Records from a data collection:
- Opening Delimiter -

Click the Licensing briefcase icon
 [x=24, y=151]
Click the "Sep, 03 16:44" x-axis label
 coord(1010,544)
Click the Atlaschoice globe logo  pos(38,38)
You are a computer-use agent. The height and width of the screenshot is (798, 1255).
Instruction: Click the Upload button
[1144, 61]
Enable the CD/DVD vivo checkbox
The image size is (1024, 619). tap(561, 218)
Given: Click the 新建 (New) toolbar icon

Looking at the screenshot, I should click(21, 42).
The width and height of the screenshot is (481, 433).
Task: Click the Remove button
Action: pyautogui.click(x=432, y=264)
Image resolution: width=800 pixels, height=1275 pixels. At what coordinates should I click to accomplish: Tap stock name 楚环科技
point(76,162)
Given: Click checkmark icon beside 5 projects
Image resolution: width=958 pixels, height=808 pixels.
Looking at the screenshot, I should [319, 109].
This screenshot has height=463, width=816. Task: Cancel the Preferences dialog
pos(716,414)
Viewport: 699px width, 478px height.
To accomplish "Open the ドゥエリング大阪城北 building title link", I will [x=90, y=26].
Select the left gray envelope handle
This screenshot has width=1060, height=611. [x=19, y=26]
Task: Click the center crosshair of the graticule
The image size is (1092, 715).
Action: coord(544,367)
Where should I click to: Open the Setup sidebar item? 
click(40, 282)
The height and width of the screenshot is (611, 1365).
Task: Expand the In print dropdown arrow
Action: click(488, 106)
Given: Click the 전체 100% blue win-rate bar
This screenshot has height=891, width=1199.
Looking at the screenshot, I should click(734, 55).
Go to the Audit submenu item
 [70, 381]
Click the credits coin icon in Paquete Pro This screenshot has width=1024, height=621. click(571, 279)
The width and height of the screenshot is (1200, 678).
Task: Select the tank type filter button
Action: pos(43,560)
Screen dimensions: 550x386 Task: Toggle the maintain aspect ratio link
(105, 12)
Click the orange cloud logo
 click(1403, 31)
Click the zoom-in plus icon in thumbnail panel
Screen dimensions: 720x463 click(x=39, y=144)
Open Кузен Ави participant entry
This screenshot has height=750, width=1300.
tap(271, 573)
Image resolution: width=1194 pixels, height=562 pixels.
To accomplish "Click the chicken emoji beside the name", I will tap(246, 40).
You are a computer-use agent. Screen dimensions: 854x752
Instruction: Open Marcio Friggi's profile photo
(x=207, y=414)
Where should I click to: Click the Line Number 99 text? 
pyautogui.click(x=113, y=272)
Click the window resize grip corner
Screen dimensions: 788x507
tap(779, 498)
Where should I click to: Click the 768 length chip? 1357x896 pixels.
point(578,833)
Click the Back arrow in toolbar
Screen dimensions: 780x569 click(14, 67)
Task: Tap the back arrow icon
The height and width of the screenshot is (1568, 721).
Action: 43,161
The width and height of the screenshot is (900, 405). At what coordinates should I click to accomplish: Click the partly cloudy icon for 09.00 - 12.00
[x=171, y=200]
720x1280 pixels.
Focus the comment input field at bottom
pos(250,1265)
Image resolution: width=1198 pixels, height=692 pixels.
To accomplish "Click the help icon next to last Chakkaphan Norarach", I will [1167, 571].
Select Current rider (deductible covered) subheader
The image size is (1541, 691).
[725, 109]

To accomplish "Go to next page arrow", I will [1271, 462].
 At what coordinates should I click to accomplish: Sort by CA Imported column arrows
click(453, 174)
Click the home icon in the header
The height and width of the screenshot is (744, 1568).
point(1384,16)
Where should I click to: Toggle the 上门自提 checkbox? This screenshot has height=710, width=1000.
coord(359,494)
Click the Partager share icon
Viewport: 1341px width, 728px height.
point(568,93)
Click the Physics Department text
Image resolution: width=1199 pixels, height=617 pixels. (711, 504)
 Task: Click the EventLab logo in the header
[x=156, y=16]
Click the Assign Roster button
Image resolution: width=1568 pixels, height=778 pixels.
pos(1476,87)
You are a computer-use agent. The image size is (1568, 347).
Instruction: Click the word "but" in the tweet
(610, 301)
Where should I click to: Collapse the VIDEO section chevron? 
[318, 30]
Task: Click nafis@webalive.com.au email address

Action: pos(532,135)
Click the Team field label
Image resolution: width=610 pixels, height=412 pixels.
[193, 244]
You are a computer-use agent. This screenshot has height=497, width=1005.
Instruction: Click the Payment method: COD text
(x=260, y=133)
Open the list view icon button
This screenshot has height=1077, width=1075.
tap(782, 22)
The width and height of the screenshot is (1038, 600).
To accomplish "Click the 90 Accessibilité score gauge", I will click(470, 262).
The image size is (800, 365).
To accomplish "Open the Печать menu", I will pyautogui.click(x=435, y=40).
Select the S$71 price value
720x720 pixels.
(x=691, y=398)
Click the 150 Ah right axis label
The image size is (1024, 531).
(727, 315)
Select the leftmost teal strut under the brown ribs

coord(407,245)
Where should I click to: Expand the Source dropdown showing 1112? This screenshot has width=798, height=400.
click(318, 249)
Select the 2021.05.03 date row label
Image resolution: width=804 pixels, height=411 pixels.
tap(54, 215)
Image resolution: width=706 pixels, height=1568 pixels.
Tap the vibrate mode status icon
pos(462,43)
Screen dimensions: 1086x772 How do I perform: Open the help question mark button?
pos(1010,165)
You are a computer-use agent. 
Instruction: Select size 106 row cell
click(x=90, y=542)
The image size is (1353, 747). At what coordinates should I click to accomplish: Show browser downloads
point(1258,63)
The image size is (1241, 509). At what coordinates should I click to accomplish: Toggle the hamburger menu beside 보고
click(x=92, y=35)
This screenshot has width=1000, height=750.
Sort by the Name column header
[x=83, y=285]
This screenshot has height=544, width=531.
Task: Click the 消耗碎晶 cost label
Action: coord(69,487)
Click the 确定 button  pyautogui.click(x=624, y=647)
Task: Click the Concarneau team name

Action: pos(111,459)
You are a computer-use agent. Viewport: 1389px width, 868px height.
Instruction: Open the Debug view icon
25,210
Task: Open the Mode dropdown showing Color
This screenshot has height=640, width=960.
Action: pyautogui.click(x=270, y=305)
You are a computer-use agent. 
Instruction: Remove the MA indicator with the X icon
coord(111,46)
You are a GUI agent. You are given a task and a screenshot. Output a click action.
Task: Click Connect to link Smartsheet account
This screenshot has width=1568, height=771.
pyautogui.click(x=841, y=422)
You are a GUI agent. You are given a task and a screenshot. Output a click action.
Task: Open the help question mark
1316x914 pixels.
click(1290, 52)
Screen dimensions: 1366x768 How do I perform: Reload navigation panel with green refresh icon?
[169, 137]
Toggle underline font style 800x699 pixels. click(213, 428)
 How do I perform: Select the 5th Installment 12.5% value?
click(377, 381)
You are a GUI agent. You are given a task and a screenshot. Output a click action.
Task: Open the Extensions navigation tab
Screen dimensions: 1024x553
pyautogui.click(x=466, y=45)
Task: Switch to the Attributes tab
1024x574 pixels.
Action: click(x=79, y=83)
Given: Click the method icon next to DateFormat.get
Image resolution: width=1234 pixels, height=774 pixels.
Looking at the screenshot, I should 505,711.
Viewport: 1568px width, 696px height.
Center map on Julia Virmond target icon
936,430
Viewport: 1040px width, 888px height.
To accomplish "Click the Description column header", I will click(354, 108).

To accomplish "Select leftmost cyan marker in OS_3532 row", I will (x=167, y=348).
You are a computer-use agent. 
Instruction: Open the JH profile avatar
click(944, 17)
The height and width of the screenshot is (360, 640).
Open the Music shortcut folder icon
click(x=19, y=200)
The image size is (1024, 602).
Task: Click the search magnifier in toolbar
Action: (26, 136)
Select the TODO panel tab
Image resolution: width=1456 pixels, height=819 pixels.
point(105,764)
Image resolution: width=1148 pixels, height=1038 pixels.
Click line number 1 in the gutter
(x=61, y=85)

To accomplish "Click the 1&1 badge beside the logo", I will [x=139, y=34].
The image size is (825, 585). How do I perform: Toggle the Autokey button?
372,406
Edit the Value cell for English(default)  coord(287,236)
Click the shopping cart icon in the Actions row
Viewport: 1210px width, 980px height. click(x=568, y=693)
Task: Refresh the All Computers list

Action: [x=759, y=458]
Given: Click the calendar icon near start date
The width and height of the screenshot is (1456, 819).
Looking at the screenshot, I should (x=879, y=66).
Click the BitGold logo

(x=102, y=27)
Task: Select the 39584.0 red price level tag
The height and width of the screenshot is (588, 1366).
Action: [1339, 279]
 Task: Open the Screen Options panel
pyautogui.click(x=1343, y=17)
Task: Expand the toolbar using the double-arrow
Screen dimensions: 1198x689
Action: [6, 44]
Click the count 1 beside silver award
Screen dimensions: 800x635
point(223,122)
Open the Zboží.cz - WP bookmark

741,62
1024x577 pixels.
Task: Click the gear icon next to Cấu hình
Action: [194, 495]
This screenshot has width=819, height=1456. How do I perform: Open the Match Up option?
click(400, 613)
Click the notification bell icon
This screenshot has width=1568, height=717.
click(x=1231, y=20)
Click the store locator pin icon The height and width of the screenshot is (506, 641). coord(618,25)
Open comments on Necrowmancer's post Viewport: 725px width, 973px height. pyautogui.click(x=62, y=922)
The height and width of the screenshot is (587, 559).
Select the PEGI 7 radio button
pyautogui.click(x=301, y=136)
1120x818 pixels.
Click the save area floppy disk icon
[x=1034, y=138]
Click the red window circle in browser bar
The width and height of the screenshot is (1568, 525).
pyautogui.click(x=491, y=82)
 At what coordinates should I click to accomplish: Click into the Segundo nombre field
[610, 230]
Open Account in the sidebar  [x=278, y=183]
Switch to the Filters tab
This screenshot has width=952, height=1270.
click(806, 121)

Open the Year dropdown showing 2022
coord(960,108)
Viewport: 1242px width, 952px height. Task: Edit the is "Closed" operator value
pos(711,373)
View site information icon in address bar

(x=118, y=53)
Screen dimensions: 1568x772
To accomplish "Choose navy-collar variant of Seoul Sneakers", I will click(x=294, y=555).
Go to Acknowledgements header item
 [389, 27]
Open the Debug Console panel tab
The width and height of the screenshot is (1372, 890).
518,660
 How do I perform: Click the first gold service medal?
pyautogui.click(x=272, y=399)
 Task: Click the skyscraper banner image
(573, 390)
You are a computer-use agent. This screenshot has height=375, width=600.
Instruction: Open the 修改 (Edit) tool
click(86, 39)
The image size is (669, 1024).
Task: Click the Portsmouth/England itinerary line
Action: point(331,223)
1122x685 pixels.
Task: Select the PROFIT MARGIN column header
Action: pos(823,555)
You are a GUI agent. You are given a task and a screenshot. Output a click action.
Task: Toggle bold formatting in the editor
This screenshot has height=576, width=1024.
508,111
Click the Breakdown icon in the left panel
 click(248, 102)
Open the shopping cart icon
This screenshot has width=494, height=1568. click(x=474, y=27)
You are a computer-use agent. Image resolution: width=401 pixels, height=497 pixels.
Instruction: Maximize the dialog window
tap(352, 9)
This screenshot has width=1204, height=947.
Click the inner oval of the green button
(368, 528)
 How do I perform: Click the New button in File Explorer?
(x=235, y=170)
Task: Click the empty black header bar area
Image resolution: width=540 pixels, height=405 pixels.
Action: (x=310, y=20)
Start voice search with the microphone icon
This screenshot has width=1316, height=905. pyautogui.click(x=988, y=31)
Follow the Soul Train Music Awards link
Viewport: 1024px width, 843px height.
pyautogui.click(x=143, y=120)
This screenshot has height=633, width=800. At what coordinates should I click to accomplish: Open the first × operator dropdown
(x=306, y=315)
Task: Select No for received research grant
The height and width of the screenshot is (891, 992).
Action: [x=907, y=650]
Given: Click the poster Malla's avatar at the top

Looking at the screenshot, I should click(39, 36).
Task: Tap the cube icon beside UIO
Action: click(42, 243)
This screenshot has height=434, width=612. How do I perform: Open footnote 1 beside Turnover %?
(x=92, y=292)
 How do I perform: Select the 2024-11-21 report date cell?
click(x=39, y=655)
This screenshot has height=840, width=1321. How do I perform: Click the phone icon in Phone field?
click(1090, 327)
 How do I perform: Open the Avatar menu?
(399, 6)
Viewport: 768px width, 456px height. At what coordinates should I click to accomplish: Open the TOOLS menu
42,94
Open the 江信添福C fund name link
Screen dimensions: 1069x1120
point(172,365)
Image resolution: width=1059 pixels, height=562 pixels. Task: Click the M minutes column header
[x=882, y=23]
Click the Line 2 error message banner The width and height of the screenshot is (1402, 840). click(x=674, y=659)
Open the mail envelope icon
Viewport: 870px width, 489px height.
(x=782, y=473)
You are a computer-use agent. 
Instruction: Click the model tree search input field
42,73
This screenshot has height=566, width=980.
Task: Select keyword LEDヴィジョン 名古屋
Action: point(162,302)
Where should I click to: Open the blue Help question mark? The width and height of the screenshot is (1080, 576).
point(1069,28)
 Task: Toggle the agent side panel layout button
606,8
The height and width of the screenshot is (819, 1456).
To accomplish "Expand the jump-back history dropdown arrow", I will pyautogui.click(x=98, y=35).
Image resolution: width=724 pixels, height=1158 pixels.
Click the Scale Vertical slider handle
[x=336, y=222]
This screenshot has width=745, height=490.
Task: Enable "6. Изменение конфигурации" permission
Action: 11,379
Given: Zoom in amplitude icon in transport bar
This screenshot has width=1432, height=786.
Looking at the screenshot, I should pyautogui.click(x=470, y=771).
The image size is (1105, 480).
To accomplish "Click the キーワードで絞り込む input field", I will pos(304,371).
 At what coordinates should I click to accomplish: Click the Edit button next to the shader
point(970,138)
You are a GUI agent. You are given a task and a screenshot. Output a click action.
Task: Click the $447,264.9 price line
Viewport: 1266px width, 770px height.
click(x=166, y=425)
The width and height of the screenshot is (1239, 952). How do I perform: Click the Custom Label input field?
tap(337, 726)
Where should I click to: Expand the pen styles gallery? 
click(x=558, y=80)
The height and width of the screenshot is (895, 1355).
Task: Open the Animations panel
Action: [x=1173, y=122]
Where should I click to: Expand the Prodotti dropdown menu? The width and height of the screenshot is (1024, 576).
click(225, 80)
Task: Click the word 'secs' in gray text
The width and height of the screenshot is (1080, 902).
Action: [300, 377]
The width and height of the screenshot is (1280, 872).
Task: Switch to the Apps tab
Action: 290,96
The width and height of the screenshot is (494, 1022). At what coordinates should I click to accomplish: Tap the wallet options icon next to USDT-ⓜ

- Closing Delimiter -

# Prompt:
Up to and including the line with "Viewport: 699px width, 478px height.", transcribe the entries above exactly, starting from their first line.

# Reply:
Click the Licensing briefcase icon
 [x=24, y=151]
Click the "Sep, 03 16:44" x-axis label
 coord(1010,544)
Click the Atlaschoice globe logo  pos(38,38)
You are a computer-use agent. The height and width of the screenshot is (798, 1255).
Instruction: Click the Upload button
[1144, 61]
Enable the CD/DVD vivo checkbox
The image size is (1024, 619). tap(561, 218)
Given: Click the 新建 (New) toolbar icon

Looking at the screenshot, I should click(21, 42).
The width and height of the screenshot is (481, 433).
Task: Click the Remove button
Action: pyautogui.click(x=432, y=264)
Image resolution: width=800 pixels, height=1275 pixels. At what coordinates should I click to accomplish: Tap stock name 楚环科技
point(76,162)
Given: Click checkmark icon beside 5 projects
Image resolution: width=958 pixels, height=808 pixels.
Looking at the screenshot, I should [319, 109].
This screenshot has height=463, width=816. Task: Cancel the Preferences dialog
pos(716,414)
Viewport: 699px width, 478px height.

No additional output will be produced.